Pre-registration prerequisites
PVARA NOC already granted --- Regulation 15.4 of the NOC Regulations 2025 makes the NOC the pre-AML-registration clearance
SECP incorporation complete --- the Pakistani entity must exist as a registered company. SECP walkthrough at secp-crypto-company-registration-pakistan
FBR National Tax Number issued --- required for goAML organization registration
MLRO appointed and Fit & Proper sign-off complete --- covered in detail at Fit-and-proper-test-pvara-form-a3
AML/CFT policy documentation in final form --- uploaded as part of registration
Step 1 --- Person of Reporting Entity registration
The MLRO (or the designated goAML administrator on behalf of the VASP) registers as a Person of Reporting Entity on the goAML web portal. This is the individual user account that will be associated with the entity. The registration form captures contact details, role, identification, and the entity that the person represents.

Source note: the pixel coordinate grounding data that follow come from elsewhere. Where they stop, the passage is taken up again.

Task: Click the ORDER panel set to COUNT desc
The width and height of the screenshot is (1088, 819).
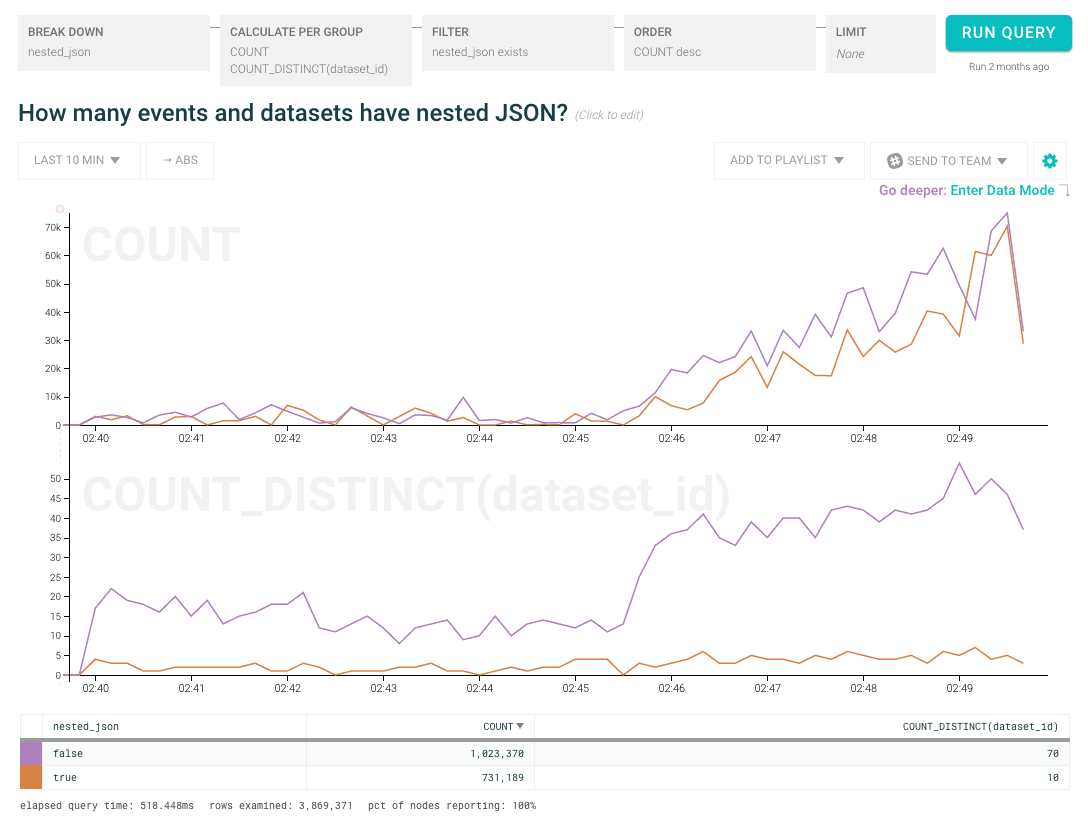Action: 719,42
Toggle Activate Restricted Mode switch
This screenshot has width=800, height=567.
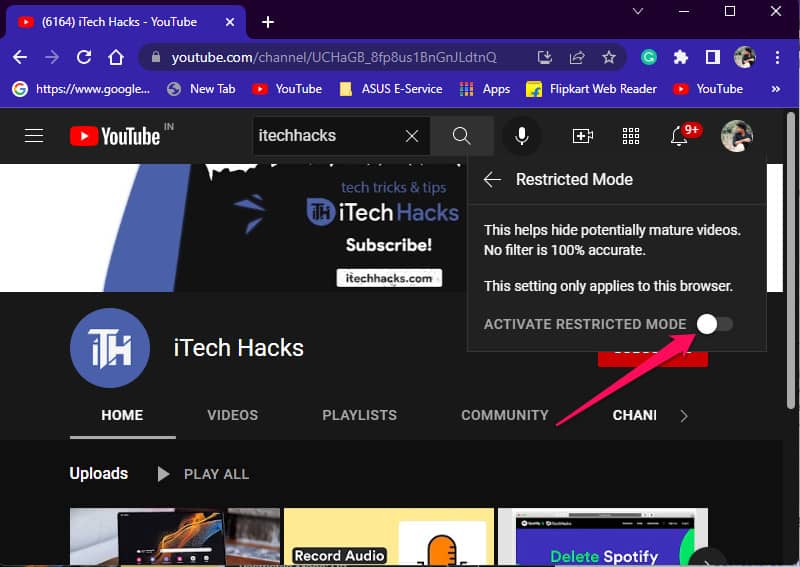pos(715,324)
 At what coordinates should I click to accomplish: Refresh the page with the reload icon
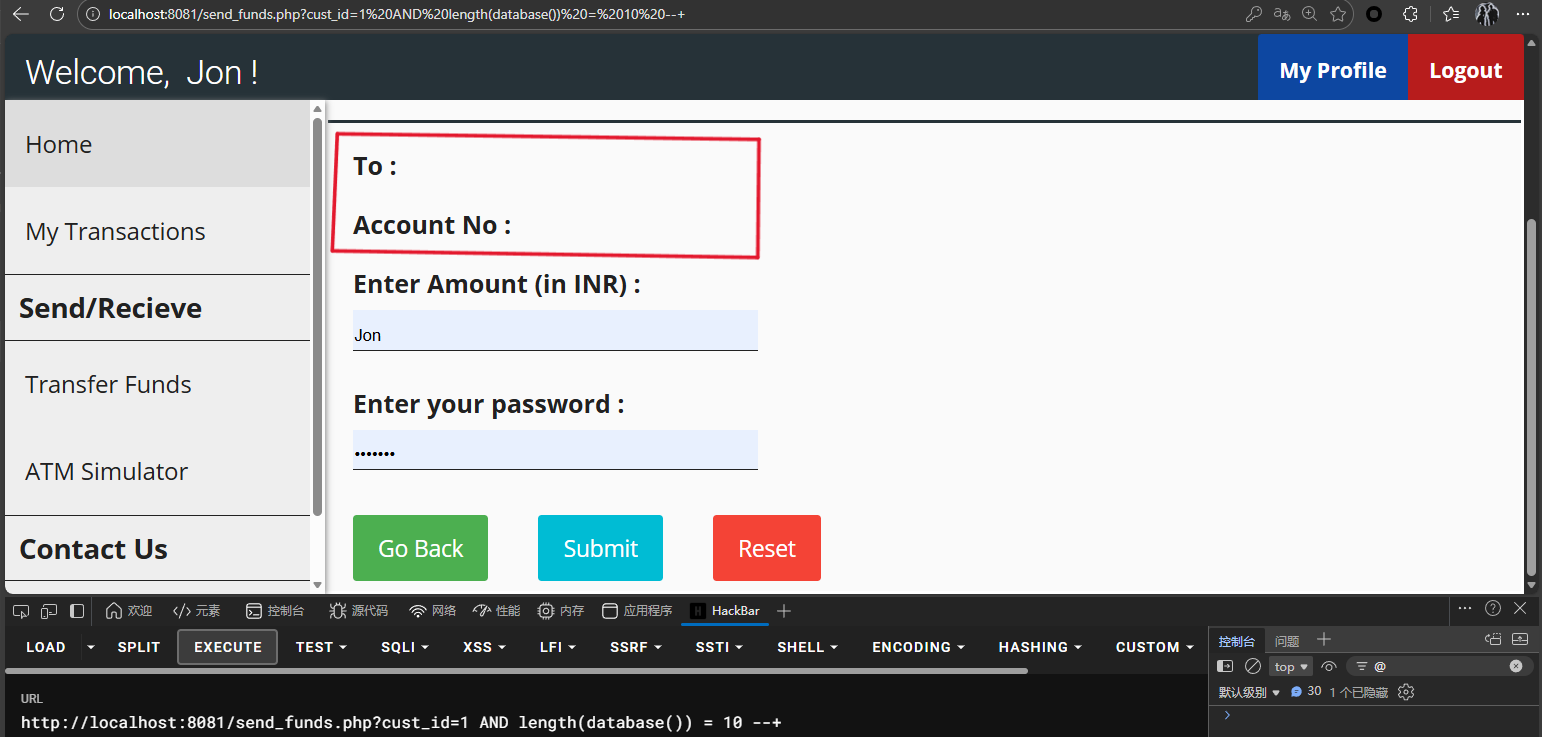point(57,14)
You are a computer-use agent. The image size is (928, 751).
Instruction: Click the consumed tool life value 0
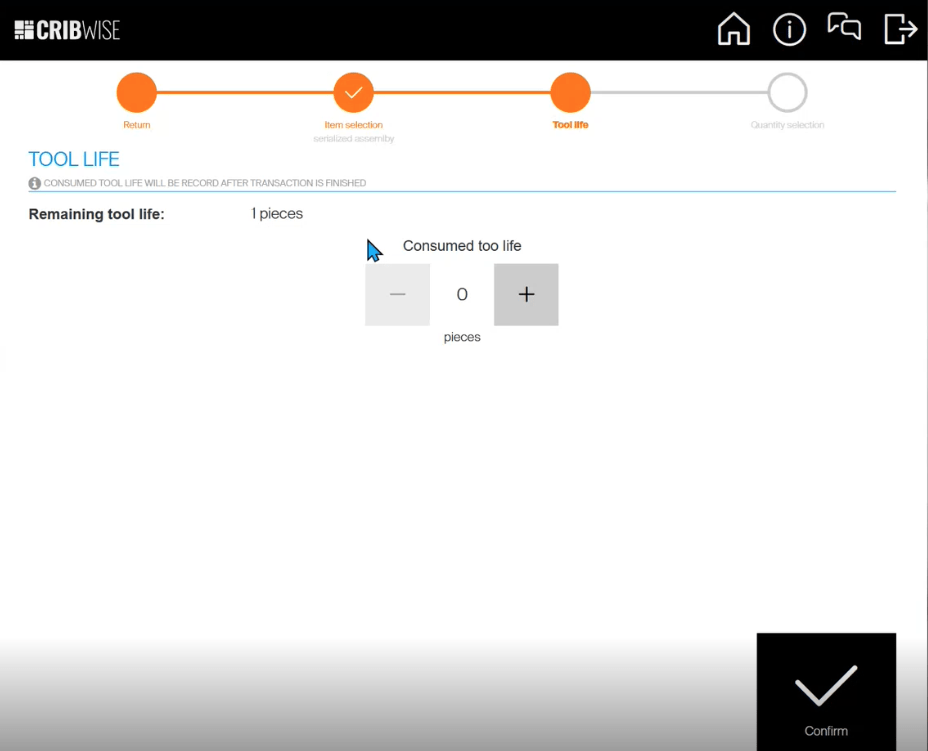pyautogui.click(x=462, y=295)
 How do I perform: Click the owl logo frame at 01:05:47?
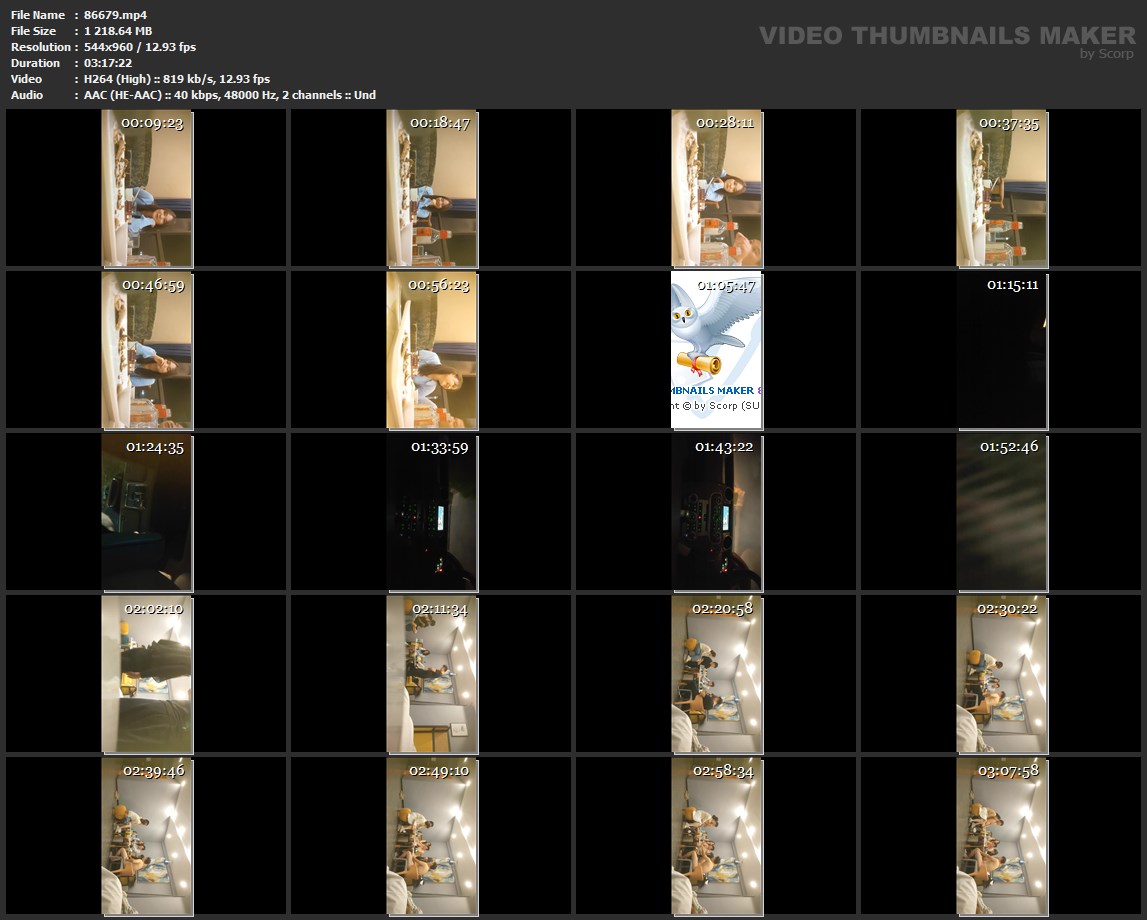pos(716,350)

Critical note: do not select Individual User during registration. The Individual User type is for personal AML reporting (rare) and does not create the Reporting Entity relationship. Select Person of Reporting Entity, which links to the organizational entity in the next step.
Step 2 --- Organization registration
The Reporting Entity itself is registered as an Organization in goAML. The Organization Business Type for a VASP is currently typically selected as Financial Institution with VASP / Virtual Asset Service Provider sub-classification where the goAML version supports it. Documentation uploaded during organization registration includes:
SECP Certificate of Incorporation
FBR NTN certificate
PVARA NOC certificate
AML/CFT policy documentation (typically 50--80 pages covering CDD, transaction monitoring, sanctions screening, STR escalation, Travel Rule implementation, PEP handling, record retention)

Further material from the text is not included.